There are several different types of monoclonal antibodies, each of them with their own difficult-to-pronounce names (bamlanivimab, etesevimab, casirivimab, imdevimab, sotrovimab, whenwillthispandemicbeovermab . . . okay that last one I just made up).

There have been numerous research studies investigating different MABs, or combinations of MABs, and the results are mixed. This is partially attributed to the likelihood that some MABs are more effective than others in fighting evolving variants. But here’s a general summary:

  • In some randomized, placebo-controlled trials (read: high quality study designs), outpatients with increased risk for severe disease had reduced risk of both hospitalization and death.
  • These potential benefits have not been seen in hospitalized patients, and one study was even stopped early when it was obvious the treatment was not helpful.
  • Laboratory studies (we’re talking petri dishes and not real humans) suggest that newer variants may render certain MAB treatments less effective.

There are a lot of smart people at well respected institutions (like the NIH, CDC, and FDA) who disagree on which MABs should be authorized for emergency use. And this is because there simply isn’t enough data to make a unified decision. But the good news is that researchers are working hard to provide some answers,

In the meantime, these experimental treatments are available for certain patients based on preliminary data. So who gets them? Here are the current guidelines:

  • MABs are available for non-hospitalized patients with COVID-19 who are at high risk of severe disease, as long as they are within 10 days of symptom onset (given the treatments are unlikely to be helpful beyond this time point).
  • Patients that saw a benefit with treatment in clinical trials had the following risk factors:
    • Age 65 years or older
    • Body size that correlates to a BMI > 30
    • Diabetes
    • Cardiovascular disease (like coronary artery disease and hypertension)
    • Chronic lung diseases (like COPD, moderate or severe asthma, interstitial lung disease, cystic fibrosis, pulmonary hypertension)
  • While the above risk factors were formally studied, the CDC has also extended this treatment option to people with other conditions that may put them at higher risk for severe infection:
    • An underlying immunocompromised condition, or immunosuppressive medication
    • Body size that correlates to a BMI of 25–30
    • Chronic kidney disease
    • Pregnancy
    • Sickle cell disease
    • Neurodevelopmental disorders (such as cerebral palsy)
    • Dependence on medical devices, such as ventilation through a tracheostomy, gastrostomy (a feeding tube), or positive pressure ventilation (severe obstructive sleep apnea that requires a CPAP machine)
How do I get monoclonal antibody treatment?

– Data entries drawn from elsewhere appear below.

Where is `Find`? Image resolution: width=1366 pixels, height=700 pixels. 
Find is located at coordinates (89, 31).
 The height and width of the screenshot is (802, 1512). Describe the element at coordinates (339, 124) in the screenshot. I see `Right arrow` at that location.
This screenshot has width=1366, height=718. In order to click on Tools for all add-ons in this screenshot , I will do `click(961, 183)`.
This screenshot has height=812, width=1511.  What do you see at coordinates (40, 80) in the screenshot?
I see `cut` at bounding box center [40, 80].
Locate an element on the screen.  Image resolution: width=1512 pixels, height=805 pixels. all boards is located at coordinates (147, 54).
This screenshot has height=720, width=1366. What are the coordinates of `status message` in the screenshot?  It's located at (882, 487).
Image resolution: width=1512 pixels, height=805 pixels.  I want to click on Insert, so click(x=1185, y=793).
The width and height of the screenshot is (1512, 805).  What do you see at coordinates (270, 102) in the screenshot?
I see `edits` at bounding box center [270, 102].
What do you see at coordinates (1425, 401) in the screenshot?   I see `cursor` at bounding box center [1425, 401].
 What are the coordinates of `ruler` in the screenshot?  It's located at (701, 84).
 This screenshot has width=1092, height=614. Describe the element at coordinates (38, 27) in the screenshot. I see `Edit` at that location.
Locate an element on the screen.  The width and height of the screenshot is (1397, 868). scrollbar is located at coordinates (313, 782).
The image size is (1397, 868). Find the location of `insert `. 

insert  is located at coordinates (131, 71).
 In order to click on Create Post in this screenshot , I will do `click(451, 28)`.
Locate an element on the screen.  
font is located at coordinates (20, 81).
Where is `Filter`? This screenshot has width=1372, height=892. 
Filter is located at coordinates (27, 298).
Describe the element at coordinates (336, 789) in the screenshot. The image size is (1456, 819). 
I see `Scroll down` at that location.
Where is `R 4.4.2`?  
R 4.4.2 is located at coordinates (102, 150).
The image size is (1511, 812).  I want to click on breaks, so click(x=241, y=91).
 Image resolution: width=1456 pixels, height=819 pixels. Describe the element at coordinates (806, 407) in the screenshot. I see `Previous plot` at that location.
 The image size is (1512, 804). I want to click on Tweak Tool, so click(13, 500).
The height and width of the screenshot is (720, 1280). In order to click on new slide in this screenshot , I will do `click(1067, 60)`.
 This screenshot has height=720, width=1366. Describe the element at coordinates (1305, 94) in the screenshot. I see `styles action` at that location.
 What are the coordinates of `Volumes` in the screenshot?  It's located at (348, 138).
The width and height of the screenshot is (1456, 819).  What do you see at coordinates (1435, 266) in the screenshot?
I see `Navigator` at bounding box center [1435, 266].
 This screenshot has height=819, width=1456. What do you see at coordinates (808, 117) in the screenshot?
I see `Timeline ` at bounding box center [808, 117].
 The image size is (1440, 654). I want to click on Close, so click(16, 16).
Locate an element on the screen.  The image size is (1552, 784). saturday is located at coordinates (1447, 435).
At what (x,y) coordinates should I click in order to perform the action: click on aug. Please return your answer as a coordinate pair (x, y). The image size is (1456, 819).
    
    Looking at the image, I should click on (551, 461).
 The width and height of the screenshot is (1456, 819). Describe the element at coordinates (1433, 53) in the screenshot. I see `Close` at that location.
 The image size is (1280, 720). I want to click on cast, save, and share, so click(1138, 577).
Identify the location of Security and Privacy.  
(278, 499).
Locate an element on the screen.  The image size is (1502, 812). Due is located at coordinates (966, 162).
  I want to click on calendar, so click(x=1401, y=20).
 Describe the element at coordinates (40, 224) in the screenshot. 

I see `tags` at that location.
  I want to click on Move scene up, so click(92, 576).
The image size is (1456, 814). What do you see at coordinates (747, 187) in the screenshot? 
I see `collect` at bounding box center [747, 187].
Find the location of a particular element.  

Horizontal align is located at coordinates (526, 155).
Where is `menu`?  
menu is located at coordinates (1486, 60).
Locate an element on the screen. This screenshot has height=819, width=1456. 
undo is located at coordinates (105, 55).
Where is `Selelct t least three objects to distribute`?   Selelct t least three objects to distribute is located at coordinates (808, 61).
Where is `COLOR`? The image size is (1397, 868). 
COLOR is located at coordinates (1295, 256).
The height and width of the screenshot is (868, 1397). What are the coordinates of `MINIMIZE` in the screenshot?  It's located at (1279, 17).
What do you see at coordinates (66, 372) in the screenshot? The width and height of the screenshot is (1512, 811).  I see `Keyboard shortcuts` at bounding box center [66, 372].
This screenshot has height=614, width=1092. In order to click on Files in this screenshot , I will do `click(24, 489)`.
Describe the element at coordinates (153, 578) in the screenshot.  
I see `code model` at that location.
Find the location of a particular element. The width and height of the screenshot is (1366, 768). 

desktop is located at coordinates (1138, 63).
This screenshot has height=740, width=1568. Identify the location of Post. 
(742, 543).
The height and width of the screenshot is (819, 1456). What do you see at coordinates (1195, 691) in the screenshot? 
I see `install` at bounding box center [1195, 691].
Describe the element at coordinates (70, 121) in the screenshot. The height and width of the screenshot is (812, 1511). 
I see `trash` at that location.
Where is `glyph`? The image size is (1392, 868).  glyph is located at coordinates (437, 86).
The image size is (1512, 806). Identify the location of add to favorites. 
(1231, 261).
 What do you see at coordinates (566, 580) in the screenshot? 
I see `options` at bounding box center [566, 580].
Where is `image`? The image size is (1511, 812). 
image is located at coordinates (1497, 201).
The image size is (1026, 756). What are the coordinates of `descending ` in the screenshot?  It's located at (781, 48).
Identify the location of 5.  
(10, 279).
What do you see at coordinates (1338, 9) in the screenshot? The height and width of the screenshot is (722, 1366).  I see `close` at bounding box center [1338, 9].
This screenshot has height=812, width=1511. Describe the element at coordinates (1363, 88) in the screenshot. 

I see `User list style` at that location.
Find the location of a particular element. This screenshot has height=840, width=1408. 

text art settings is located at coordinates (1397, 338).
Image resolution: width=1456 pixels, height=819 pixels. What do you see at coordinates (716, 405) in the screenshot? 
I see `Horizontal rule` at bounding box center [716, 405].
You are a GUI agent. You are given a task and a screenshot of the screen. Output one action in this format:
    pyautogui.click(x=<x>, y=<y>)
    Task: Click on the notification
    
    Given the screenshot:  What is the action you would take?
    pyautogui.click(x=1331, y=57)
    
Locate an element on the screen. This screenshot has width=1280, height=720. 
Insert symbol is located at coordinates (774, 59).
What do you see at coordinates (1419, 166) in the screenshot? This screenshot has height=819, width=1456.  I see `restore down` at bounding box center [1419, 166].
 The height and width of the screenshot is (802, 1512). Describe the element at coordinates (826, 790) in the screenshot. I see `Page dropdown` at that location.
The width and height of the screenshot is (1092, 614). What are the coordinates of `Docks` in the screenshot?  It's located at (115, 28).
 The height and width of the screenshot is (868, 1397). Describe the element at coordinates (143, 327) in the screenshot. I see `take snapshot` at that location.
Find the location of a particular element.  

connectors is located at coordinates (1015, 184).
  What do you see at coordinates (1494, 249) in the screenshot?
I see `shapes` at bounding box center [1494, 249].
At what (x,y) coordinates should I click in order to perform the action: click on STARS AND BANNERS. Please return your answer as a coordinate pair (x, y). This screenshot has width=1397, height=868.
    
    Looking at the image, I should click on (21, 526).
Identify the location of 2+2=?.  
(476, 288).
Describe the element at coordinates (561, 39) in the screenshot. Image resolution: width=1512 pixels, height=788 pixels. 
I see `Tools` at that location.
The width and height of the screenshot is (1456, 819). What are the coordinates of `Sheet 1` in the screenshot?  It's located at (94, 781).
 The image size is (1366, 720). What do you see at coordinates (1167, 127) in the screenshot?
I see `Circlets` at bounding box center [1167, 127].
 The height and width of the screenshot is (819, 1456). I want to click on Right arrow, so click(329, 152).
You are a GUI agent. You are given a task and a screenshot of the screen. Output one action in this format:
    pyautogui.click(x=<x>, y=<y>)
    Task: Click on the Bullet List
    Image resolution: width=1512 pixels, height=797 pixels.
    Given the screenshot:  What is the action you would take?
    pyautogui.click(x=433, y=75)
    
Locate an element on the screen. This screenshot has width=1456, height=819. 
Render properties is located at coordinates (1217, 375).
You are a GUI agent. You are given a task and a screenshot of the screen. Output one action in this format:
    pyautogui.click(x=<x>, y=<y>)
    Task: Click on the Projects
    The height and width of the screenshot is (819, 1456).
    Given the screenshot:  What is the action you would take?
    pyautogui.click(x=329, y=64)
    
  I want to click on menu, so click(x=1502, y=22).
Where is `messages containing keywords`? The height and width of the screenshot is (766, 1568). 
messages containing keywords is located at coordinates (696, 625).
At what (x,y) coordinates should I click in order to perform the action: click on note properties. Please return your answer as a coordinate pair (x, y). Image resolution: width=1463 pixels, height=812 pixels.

If you have COVID and qualify for antibody treatment, the first step is to discuss the risks and benefits of treatment with a trusted provider. This conversation is most helpful with a healthcare professional who knows you and your medical history well, as they will have the best insight into your unique case and risk factors. But of course, any primary care provider is equipped to answer your questions and help you figure out if MAB treatment is right for you.

MAB treatments are administered as an infusion, which means it is administered through an intravenous (IV) catheter and goes straight into your veins. Most hospital systems have equipped their outpatient infusion centers to deliver these medications. These are clinics that also specialize in providing treatments like blood transfusions and chemotherapy infusions. The providers who work there are best suited to administer MABs given their familiarity with treatment and dosing protocols, as well as their ability to monitor and recognize adverse reactions to the medication. Your primary care provider can help connect you with an infusion center that specializes in MAB treatment.

In conclusion, remember that it can be tempting to seek out experimental treatments for COVID when you or a loved one is diagnosed with the infection. But it’s important to take a step back, and understand the research on these treatments, as well as the risks of receiving a medication that can be potentially harmful. Rest assured that some of the best medicine is produced by your own body, and with rest and support (and maybe a Netflix marathon), it will provide a full recovery.